What’s that, and what should you be doing about it?
Cell phones, laptops, notebooks, tablets, oh my! They’re everywhere and everyone seems to have at least one. All these electronic devices can certainly make both our personal and work lives easier and more organized, but whether you’re an employer, or an employee, they can also bring risk into both our personal and work lives. And when we embark on a path, intentionally or not, to Bring Your Own Device, we have to think about those risks.
More employers are allowing, or even encouraging, employees to use their own smartphones, laptops or tablets for work. But we all know even reading and sending emails involves more time and thought than just hitting "send". Certainly, there can be a cost savings for businesses when employees use their own equipment and pay a portion of the employee’s monthly cell phone bill, for example. For the employee the advantage may be carrying only one cell phone instead of one for work in addition to a personal cell phone; but what about the ability to "get away from it all"? Can we be too connected? Don’t we want our employees to be able to separate their work from their personal lives? It’s something to think about.
What should we as employers be concerned about when employees are using their own devices for work purposes?

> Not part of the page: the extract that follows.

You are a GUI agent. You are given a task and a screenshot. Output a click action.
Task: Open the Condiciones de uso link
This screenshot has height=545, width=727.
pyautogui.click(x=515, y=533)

In a recent interview reported on HR.BLR.com with Jason Gavejian of Jackson Lewis, LLP and a member of the Privacy, Social Media and Information Management (PSMIM) Practice Group, and results revealed in a survey by Coalfire, [here] an IT governance, risk and compliance services company, several issues employers need to keep in mind are highlighted. Among them:
Wage and hour issues: What happens when hourly employees work on their iPhones after hours? Does that time become compensable under wage-hour laws? Yep, in most cases, it probably would be. Do you have a policy addressing this? Do you have a way to track that time?
Data security/risky behavior: Just 47% of smartphone users and 42% of tablet users even employed passwords. When given the definition of "strong" passwords; only 50% of smartphone users could claim theirs was strong. In addition:
32% of users join public Wi-Fi networks
37% confessed to having clicked on links from emails claiming to be banks (a common phishing tactic)
36% reuse passwords
60% write their passwords down on paper (who hasn’t done that??!!)
Many of those surveyed indicated they had access to corporate networks and sensitive information for their job.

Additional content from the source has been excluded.